• _Screenshot grounding data_:
----------
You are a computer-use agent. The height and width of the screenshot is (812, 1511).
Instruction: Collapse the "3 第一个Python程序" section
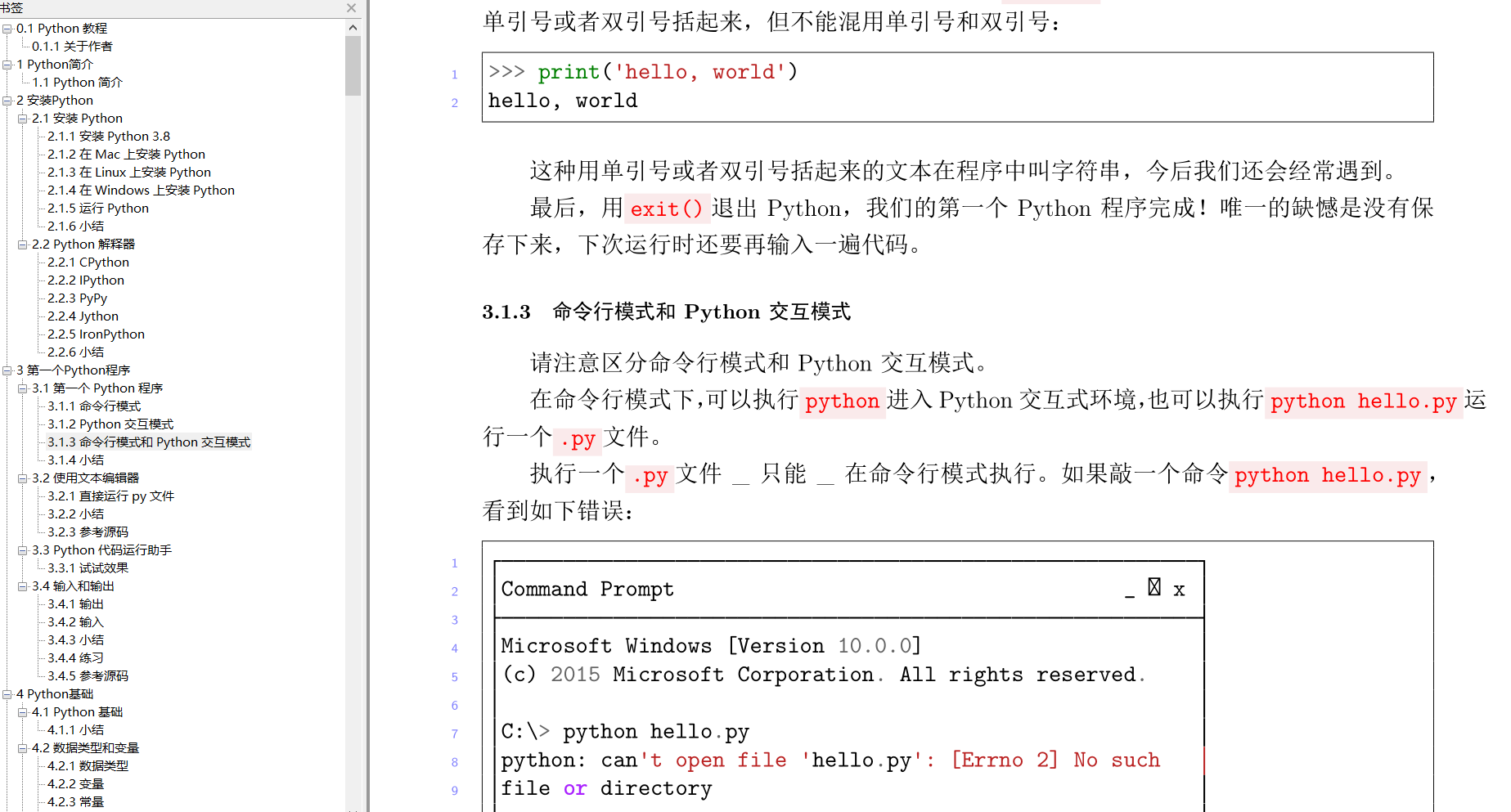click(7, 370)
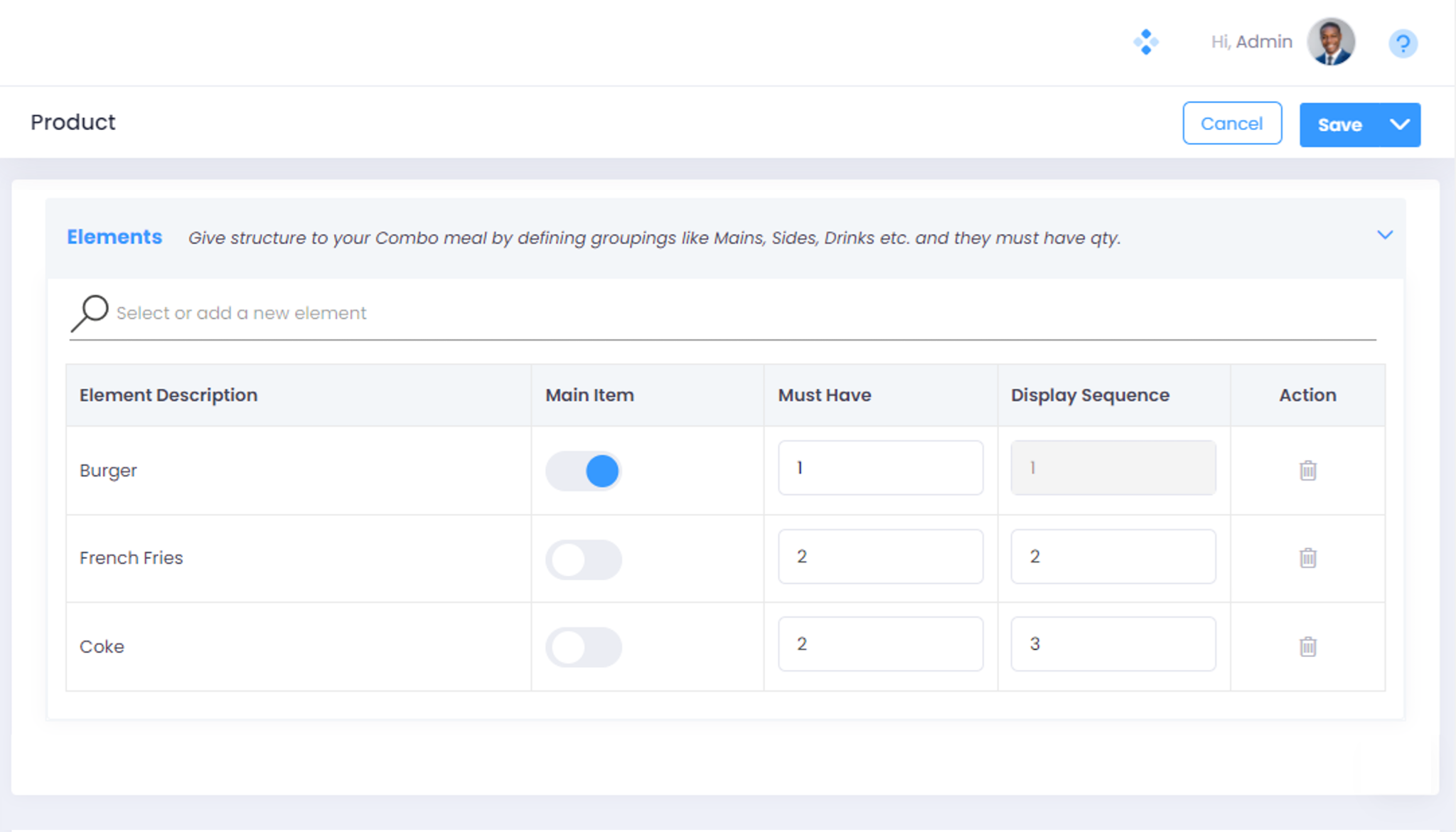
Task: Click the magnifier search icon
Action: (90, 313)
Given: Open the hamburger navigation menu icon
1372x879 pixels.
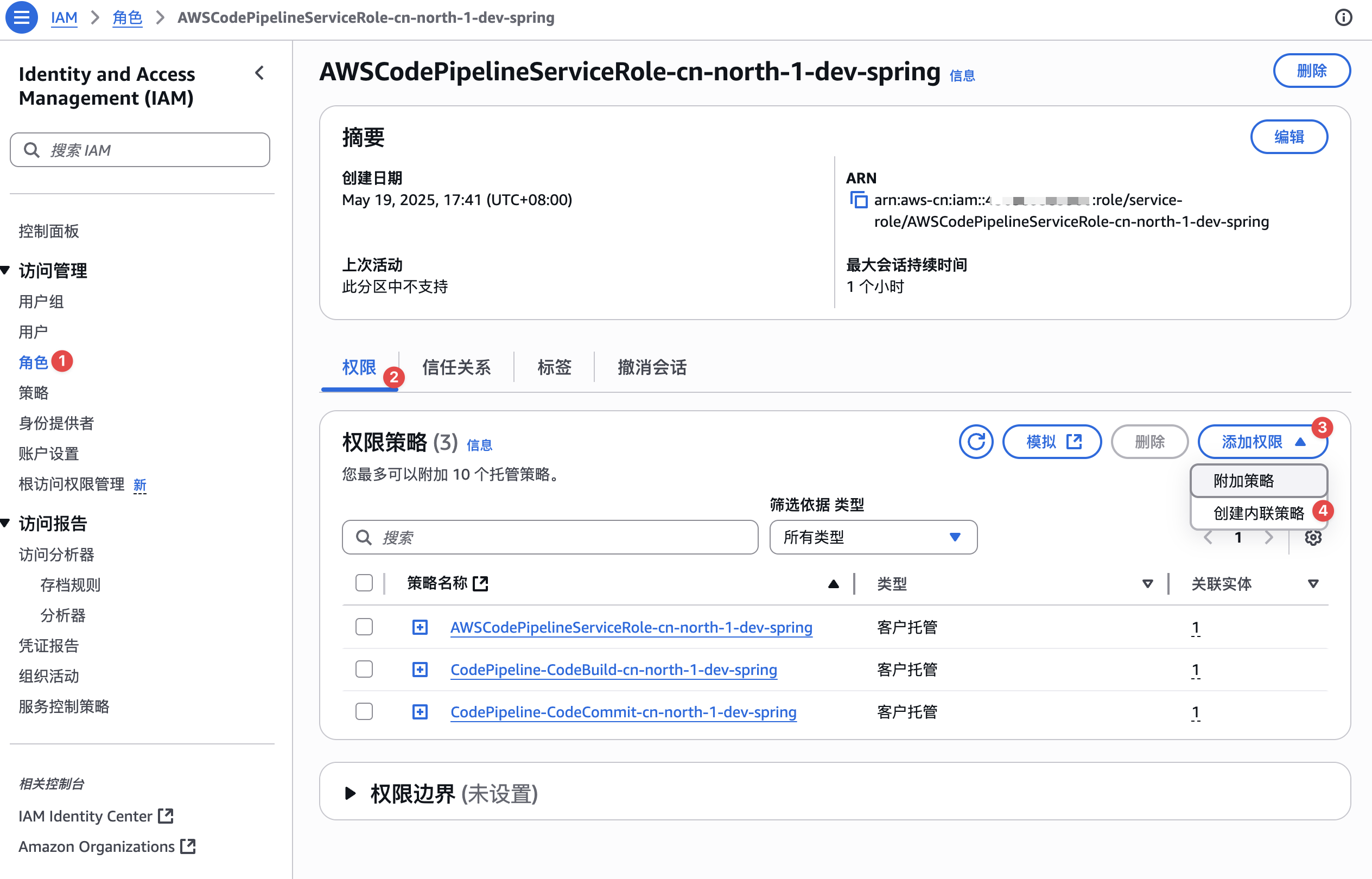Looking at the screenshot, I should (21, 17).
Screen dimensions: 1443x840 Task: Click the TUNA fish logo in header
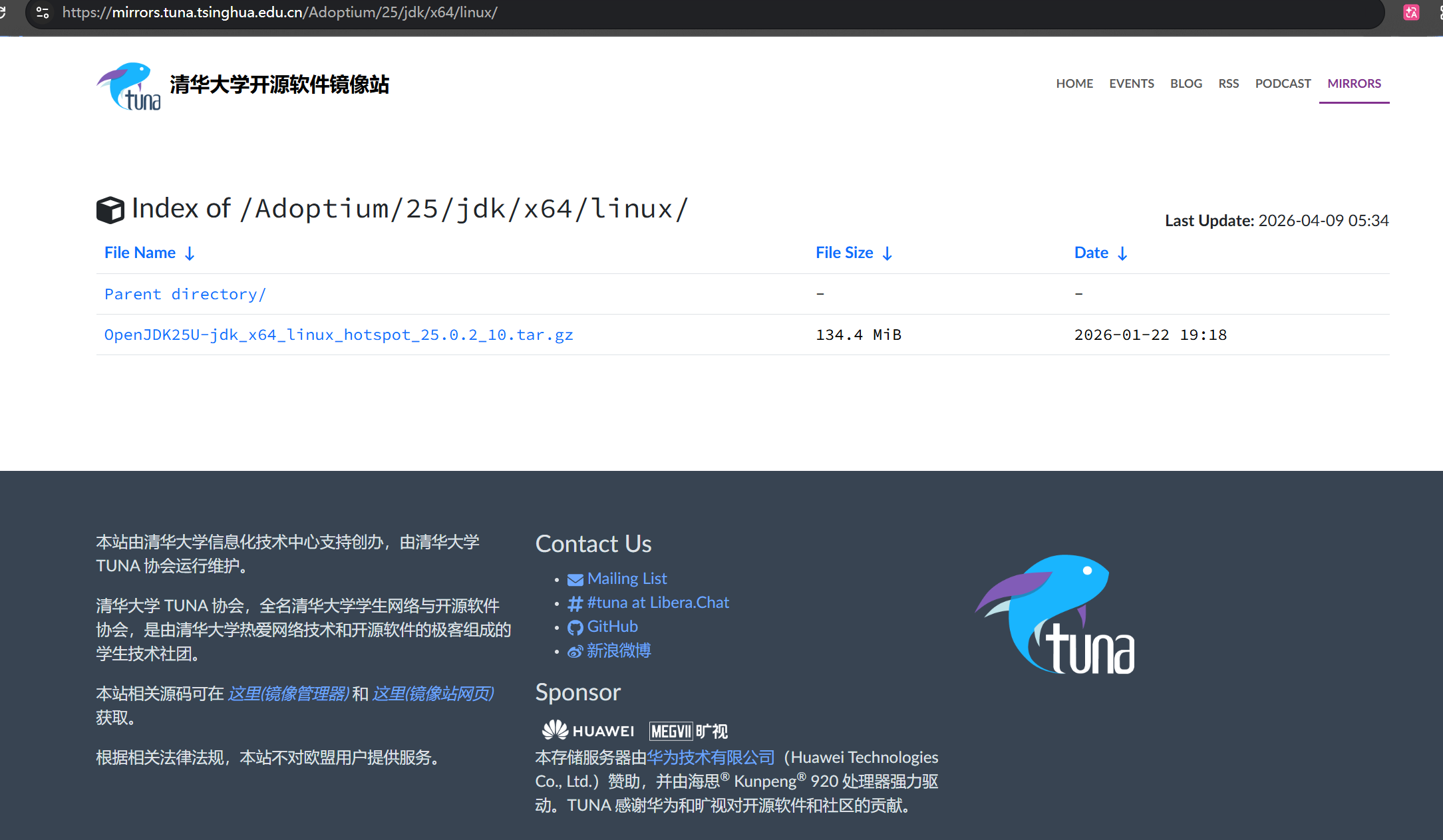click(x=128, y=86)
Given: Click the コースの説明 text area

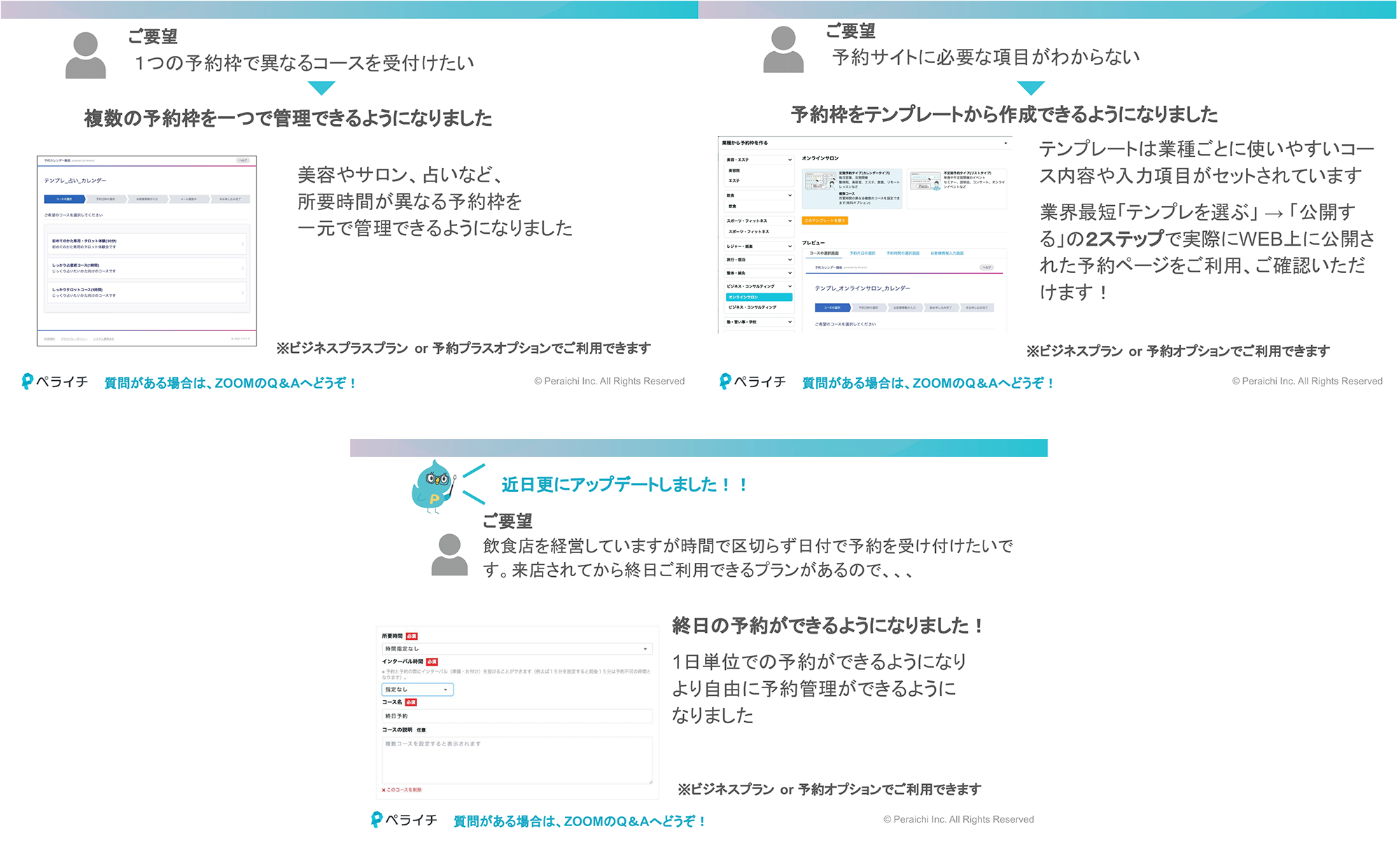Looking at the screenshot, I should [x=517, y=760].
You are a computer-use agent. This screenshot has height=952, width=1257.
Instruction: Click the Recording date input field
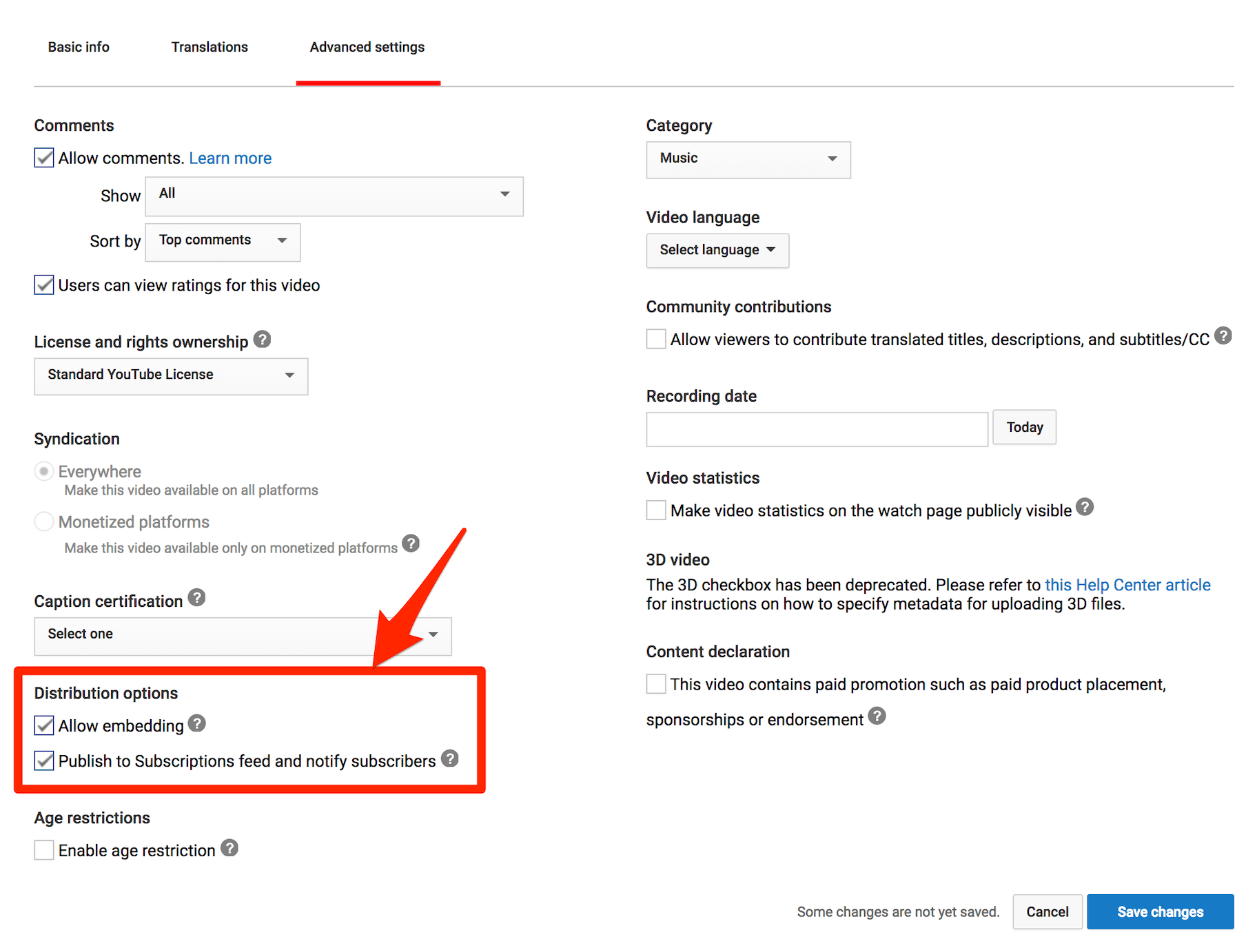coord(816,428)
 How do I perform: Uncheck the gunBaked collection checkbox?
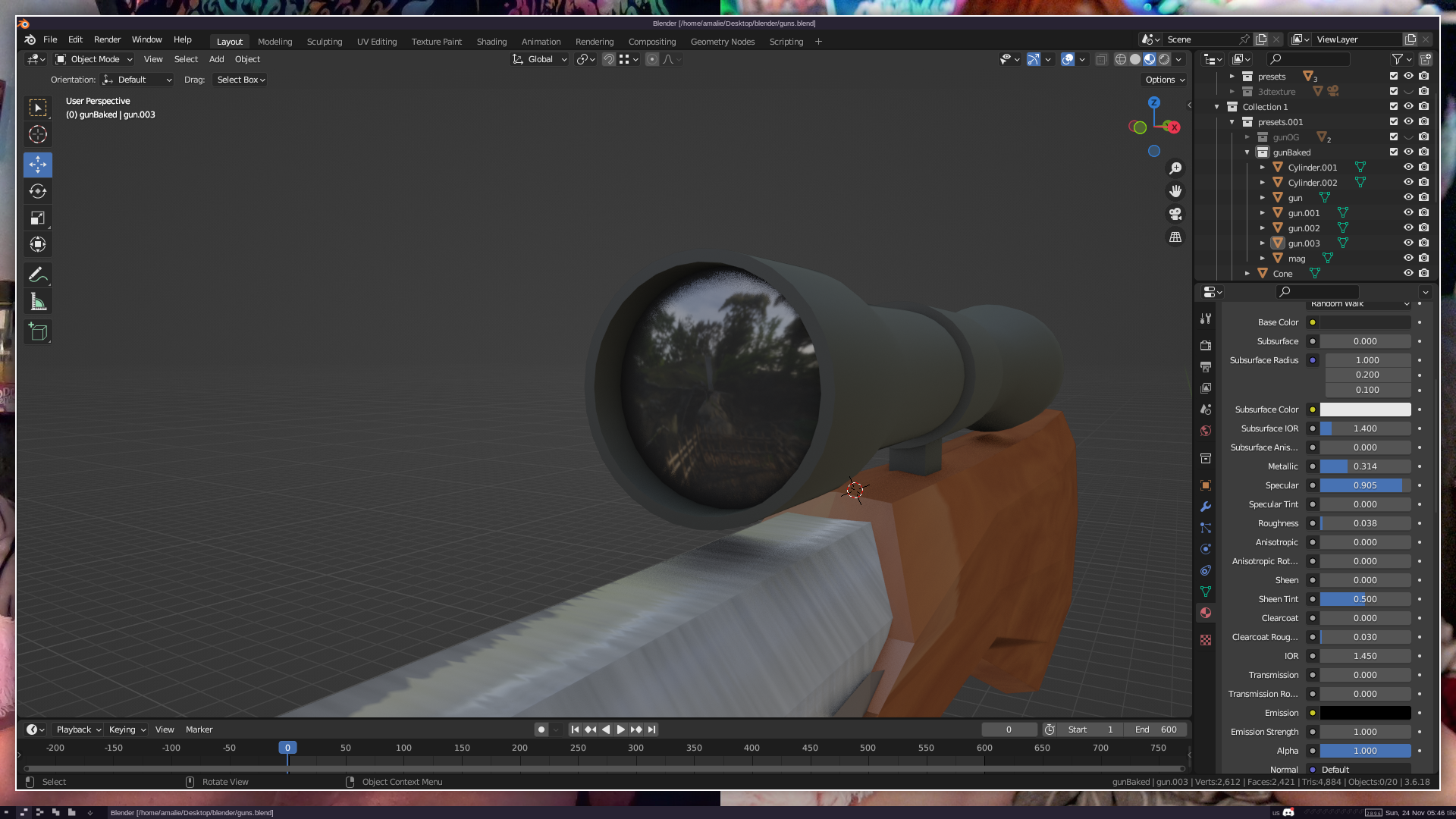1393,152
----------
• _Task objective_: Your answer should be the lines of the records that hold the string "computer".

• _Result below_:
You are a computer-use agent. The height and width of the screenshot is (812, 1511).
You are a computer-use agent. This screenshot has height=952, width=1257.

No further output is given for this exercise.